The push toward Industry 4.0 has introduced interconnectivity to industrial equipment such as computer numerical control (CNC) machines, a staple of factory floors that enables manufacturing companies to mass-produce complex products with great precision and speed. But in doing so, it has also exposed these machines to new potential threats. These threats span a range of attack scenarios, including:
Attacks that could cause damage
Malicious actors could tamper with a CNC machine’s internal configuration state or parameters to influence the machine’s behavior in such a manner as to damage the machine, its parts, or the piece under production.
Cybercriminals looking to sabotage a production site could carry out attacks meant to impede its operations by altering a CNC machine’s functionalities, such as its tool management system, or by triggering alarms.
Attackers could alter the tool compensation parameters of a CNC machine or manipulate the logic of parametric programs to introduce microdefects, creating defective parts or components of interest for the attackers.
Attackers could misuse loose network protocols and functionalities to exfiltrate confidential program code or sensitive production information.
In our five-part video series, titled “Industry 4.0 at Risk,” we take an in-depth look at the security hazards to CNC machines that come with the adoption of the transformative technologies that have been ushered in by Industry 4.0.
Our research paper “The Security Risks Faced by CNC Machines in Industry 4.0” provides an extensive technical analysis of the emerging threats from which manufacturers might have to protect their CNC machines. In response to the findings of our research, the Industrial Control Systems Cyber Emergency Response Team (ICS-CERT) of the Cybersecurity and Infrastructure Security Agency (CISA) released advisories to raise awareness of these cyber risks in Haas and Heidenhain CNC controllers.
To shield their CNC machines from attacks, manufacturing companies should take cybersecurity measures such as:
Using context-aware industrial intrusion prevention and detection systems (IPS/IDSs)
These systems can help manufacturers monitor traffic in real time in relation to their CNC machines’ industrial protocols, so that they can better distinguish legitimate work requests from potentially malicious activity.

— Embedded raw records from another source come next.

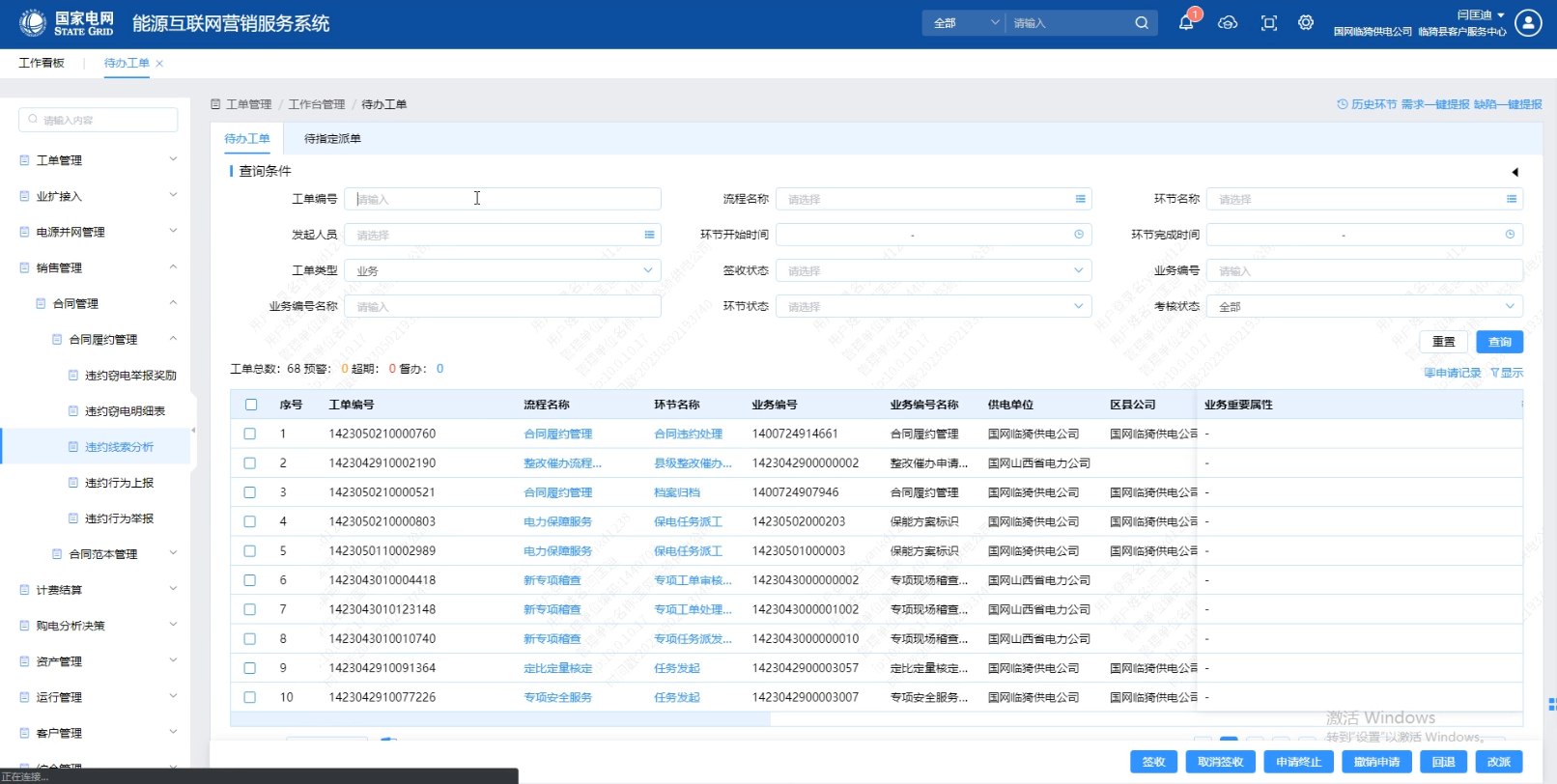Switch to the 待指定派单 tab
The width and height of the screenshot is (1557, 784).
pyautogui.click(x=332, y=139)
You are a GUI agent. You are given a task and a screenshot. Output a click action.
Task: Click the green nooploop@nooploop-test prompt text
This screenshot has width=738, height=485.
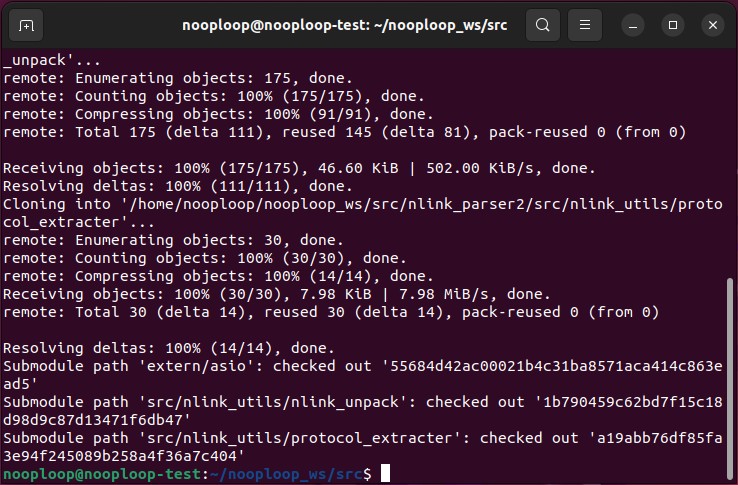102,473
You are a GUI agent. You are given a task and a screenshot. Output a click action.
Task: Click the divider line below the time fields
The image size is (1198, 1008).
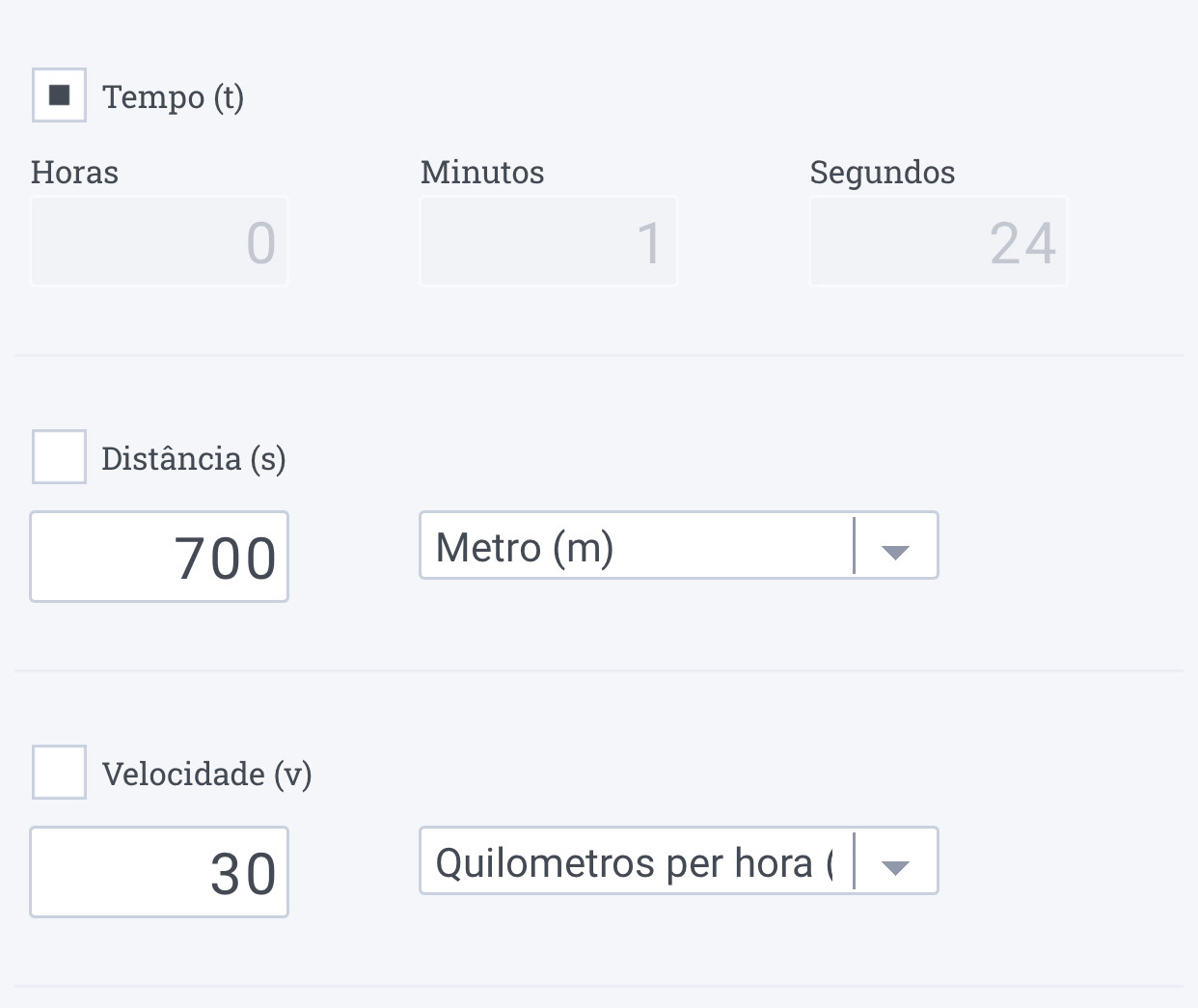[599, 355]
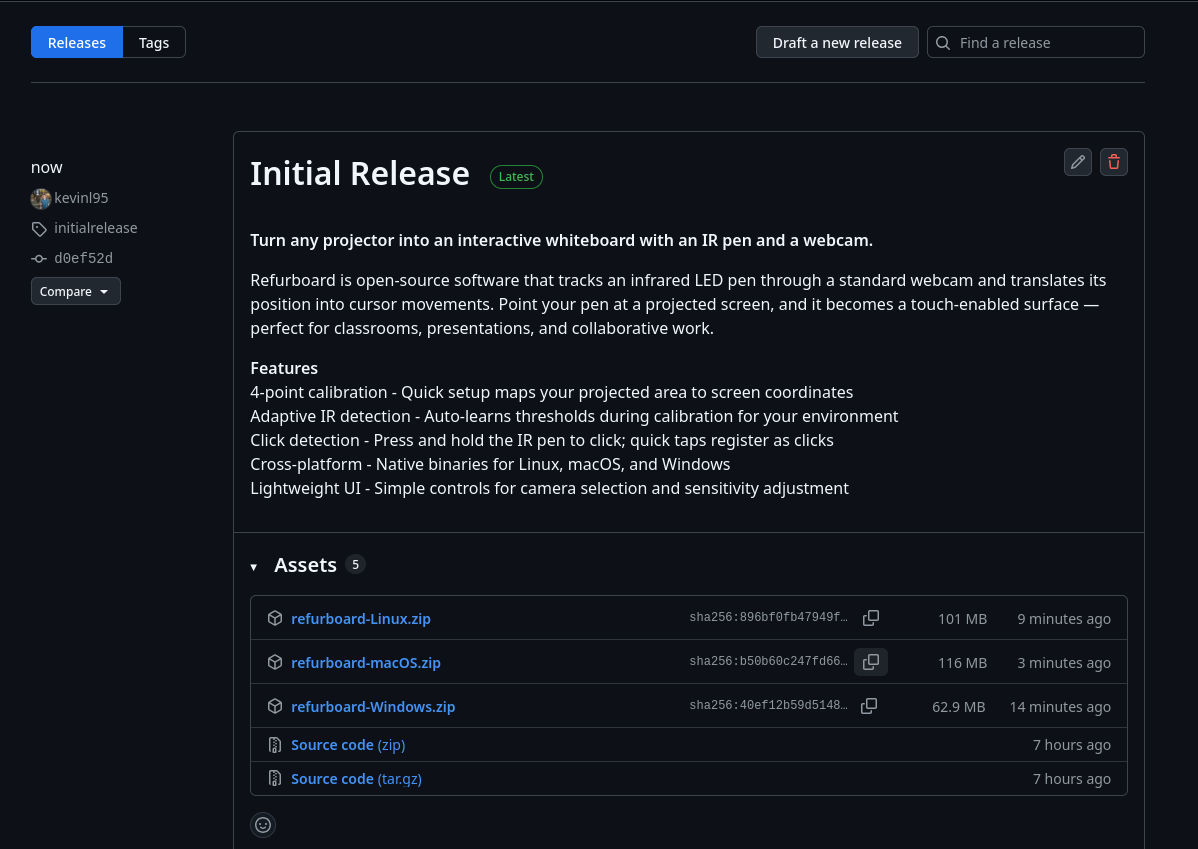Copy the sha256 checksum for refurboard-Linux.zip
1198x849 pixels.
870,618
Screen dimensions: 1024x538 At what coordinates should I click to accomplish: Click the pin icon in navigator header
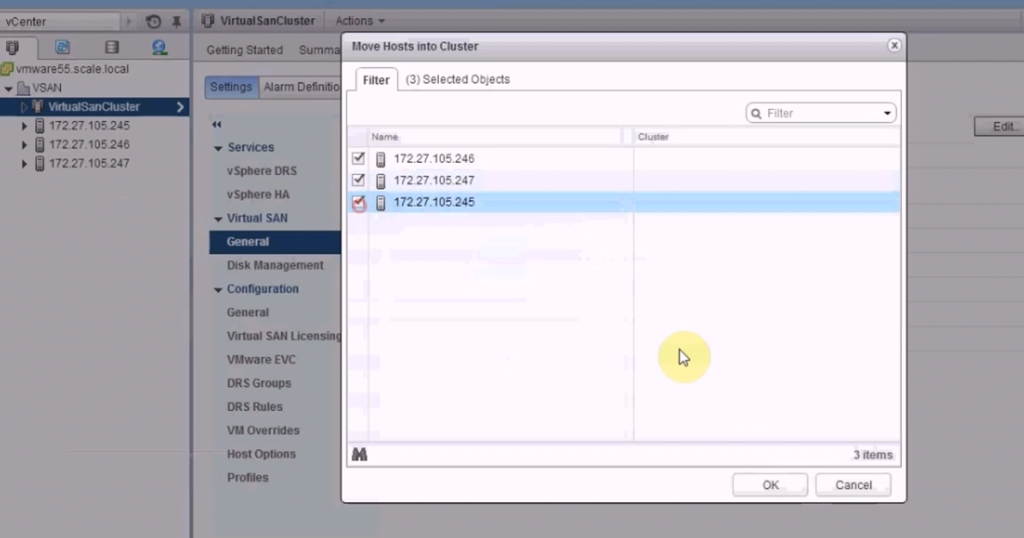click(177, 21)
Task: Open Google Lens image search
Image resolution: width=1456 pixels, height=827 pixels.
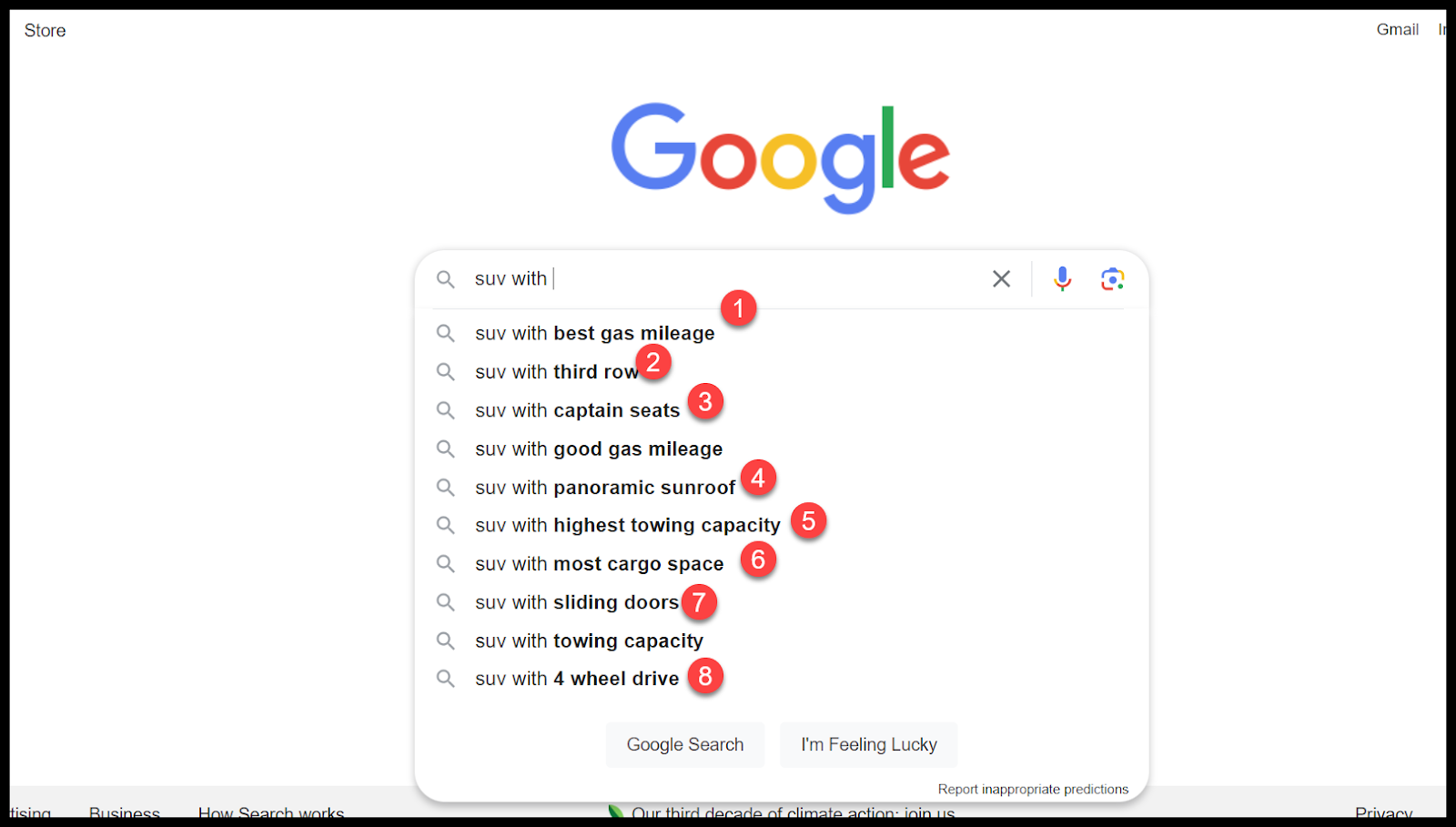Action: tap(1112, 278)
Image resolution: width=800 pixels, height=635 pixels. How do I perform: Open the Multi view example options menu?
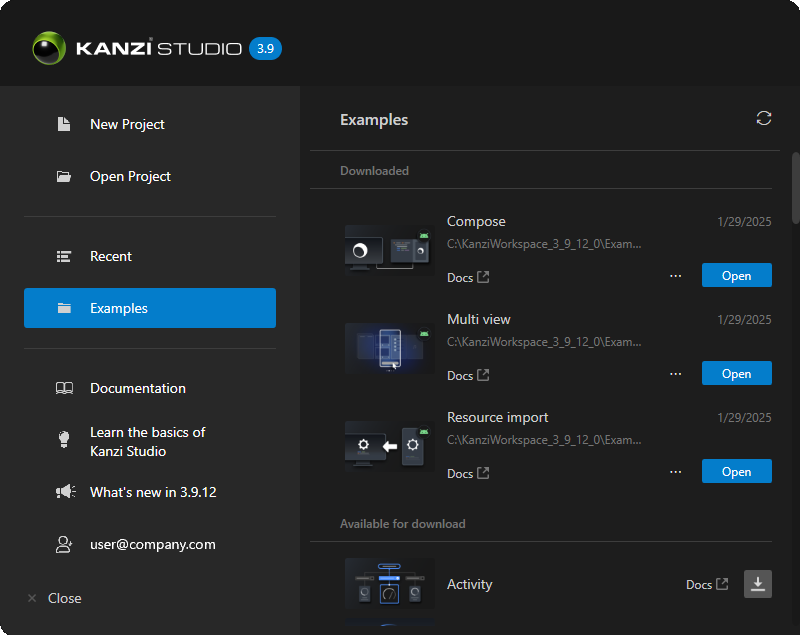pyautogui.click(x=675, y=373)
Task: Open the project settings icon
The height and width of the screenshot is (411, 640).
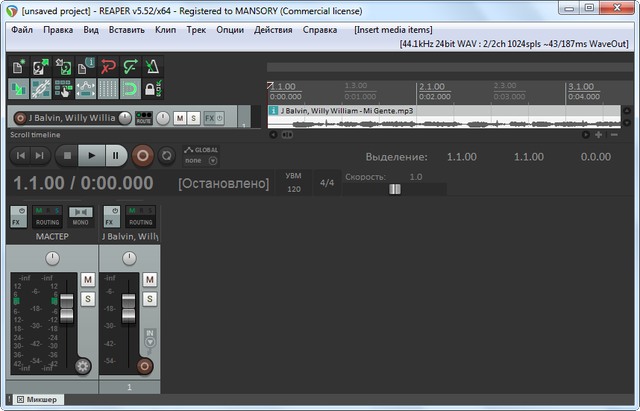Action: pyautogui.click(x=84, y=67)
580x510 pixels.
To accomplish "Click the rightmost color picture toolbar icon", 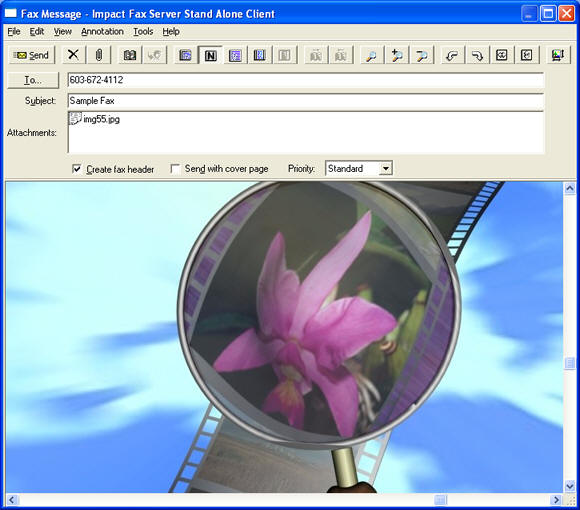I will 557,55.
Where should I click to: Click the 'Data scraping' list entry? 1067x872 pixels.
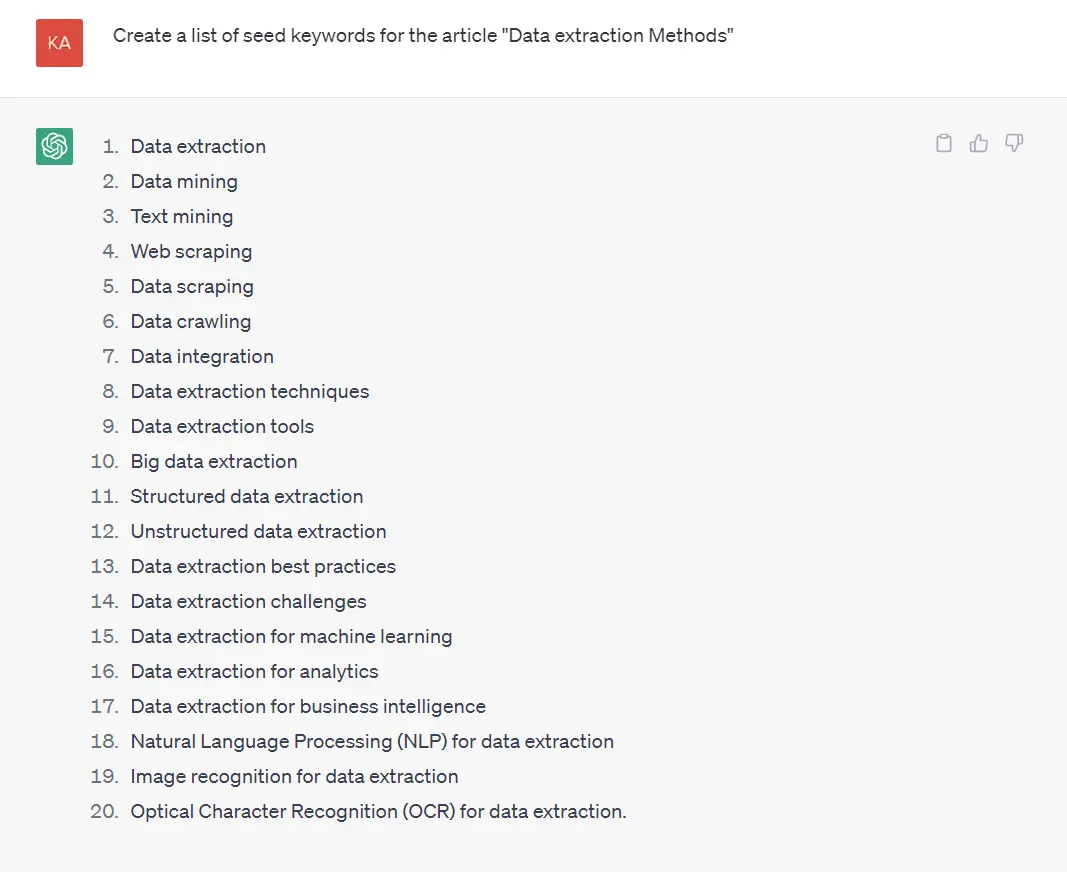pyautogui.click(x=192, y=287)
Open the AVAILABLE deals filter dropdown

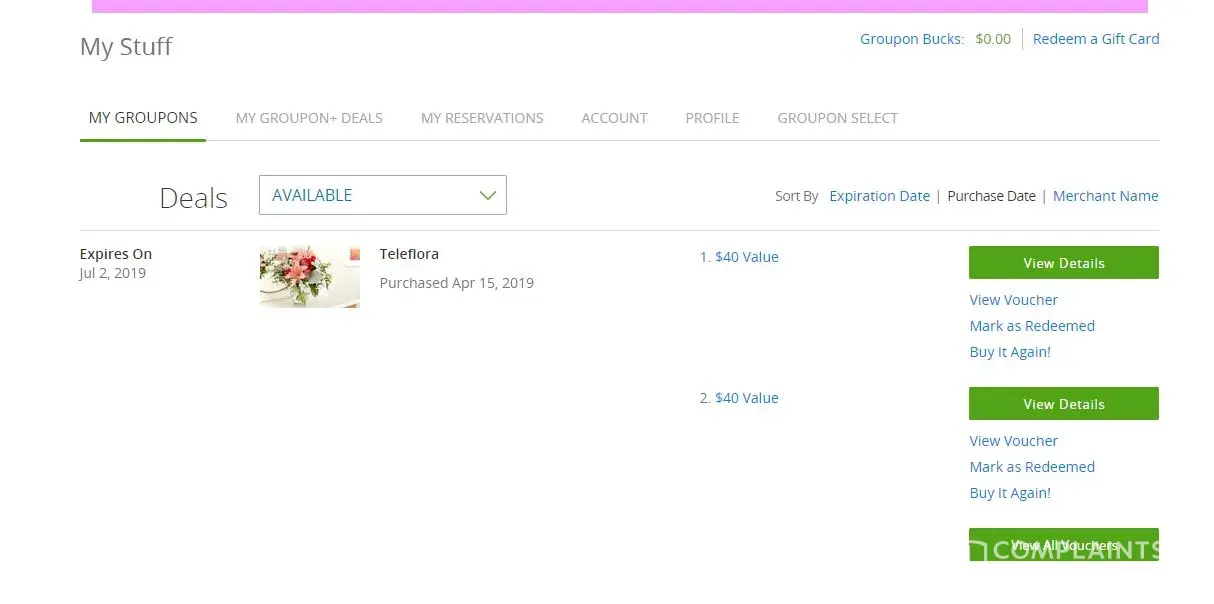point(382,195)
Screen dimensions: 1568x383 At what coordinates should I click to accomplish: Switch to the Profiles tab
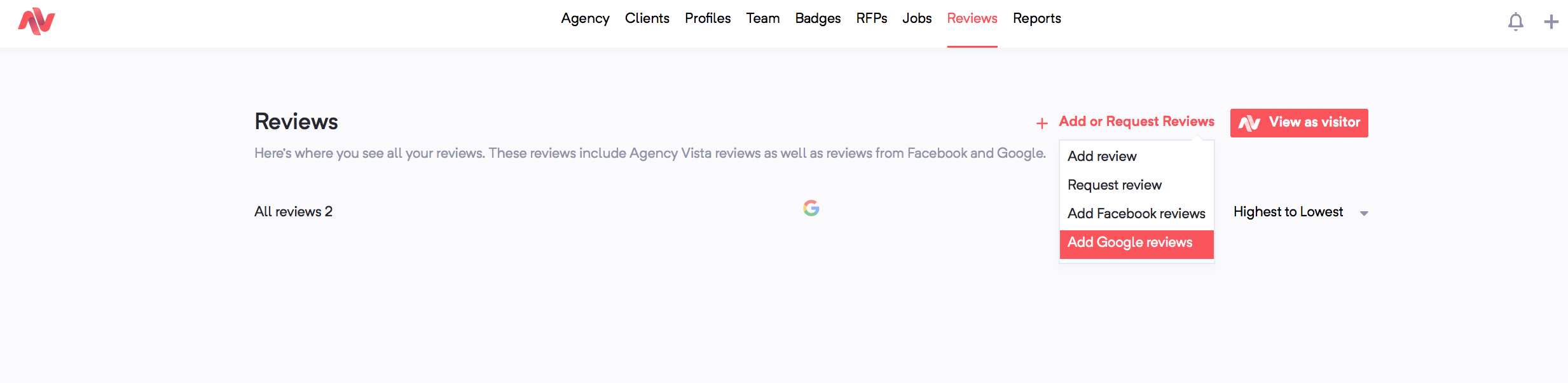pyautogui.click(x=708, y=18)
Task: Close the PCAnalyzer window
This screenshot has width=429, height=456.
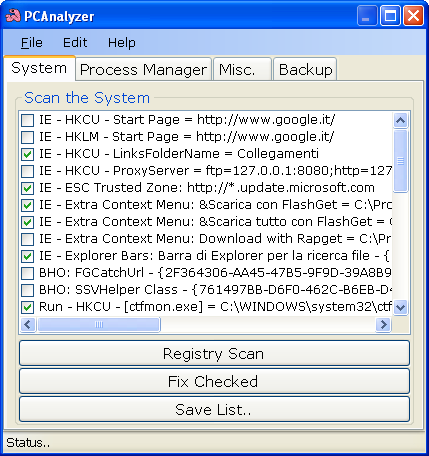Action: [413, 16]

Architecting their networks properly, along with standard security technologies like virtual local area networks (VLANs) and firewalls, is essential if manufacturers are to limit the exposed interfaces that could be abused by cybercriminals.
Proper patch management
Manufacturers should keep their CNC machines, modern models of which now come with operating systems and use complex software, up to date with patches to deter malicious actors from exploiting critical vulnerabilities.